─── Data to use

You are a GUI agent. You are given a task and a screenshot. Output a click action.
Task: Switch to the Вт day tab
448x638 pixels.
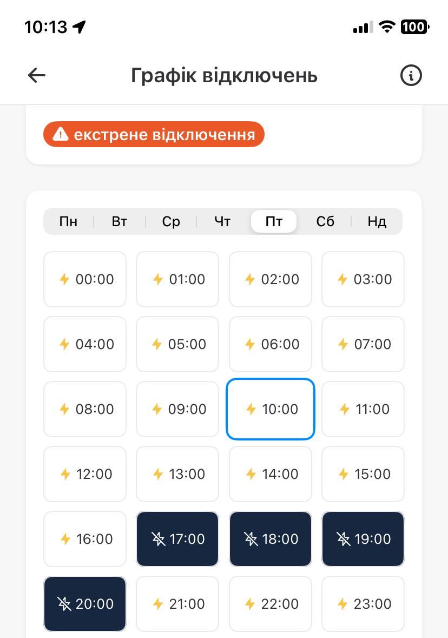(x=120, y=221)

──────
─── Data to use

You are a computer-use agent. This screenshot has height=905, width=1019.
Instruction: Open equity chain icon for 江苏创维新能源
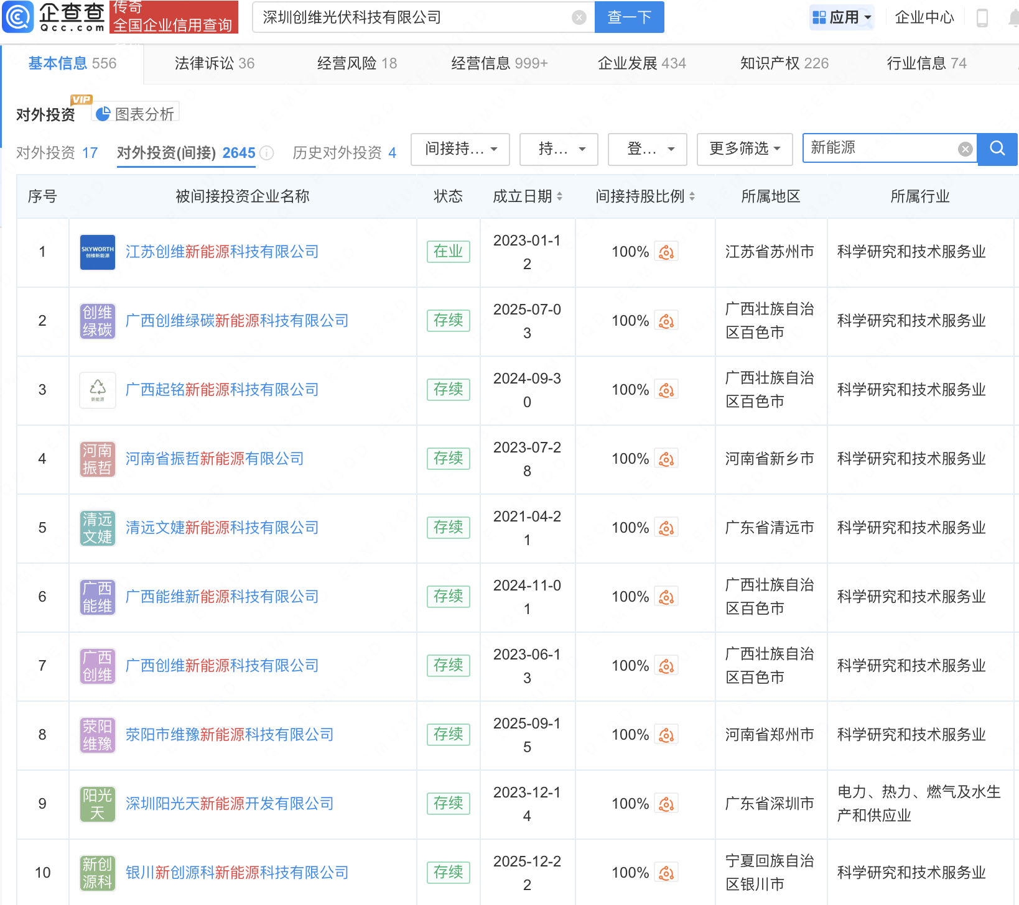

──────

*What you need to do:* Would you quote everything above from the line containing "You are a computer-use" down to the line containing "Instruction: Open equity"? Include both of those lines and nothing else.

*Answer to the problem:*
You are a computer-use agent. This screenshot has height=905, width=1019.
Instruction: Open equity chain icon for 江苏创维新能源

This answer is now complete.